Of the lines below, report only those that contain "Choisissez".

(Stored records)
====
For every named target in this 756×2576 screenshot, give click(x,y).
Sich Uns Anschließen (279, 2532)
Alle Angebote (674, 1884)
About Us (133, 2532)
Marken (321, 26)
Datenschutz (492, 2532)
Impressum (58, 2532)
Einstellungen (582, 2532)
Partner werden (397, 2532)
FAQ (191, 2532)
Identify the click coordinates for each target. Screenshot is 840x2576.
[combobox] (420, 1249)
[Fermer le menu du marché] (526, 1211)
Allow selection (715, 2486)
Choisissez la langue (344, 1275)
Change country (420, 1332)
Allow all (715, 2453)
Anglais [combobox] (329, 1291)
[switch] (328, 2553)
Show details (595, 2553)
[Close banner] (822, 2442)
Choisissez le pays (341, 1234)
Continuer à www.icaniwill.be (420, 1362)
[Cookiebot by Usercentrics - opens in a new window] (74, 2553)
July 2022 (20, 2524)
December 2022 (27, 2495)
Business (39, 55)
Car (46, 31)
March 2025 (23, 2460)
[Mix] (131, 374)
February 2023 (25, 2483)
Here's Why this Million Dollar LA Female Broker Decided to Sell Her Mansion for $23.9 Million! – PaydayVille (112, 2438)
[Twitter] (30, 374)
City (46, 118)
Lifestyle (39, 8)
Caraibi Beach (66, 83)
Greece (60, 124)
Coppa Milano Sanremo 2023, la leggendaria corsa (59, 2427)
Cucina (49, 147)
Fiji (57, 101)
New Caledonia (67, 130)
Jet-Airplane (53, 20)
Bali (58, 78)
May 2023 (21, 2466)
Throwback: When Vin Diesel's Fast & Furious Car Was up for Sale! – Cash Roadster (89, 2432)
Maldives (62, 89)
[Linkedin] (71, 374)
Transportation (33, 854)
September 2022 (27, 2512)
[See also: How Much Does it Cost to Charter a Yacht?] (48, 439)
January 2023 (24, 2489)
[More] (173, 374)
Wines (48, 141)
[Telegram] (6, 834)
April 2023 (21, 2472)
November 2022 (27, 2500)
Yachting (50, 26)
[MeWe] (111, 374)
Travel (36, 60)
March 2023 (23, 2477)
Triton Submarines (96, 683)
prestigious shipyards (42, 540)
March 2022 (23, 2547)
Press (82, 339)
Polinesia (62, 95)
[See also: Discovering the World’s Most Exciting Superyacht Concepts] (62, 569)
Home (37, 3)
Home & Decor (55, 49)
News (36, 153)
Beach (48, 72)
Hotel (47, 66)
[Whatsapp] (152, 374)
====
-- Result for this exercise --
Choisissez la langue (344, 1275)
Choisissez le pays (341, 1234)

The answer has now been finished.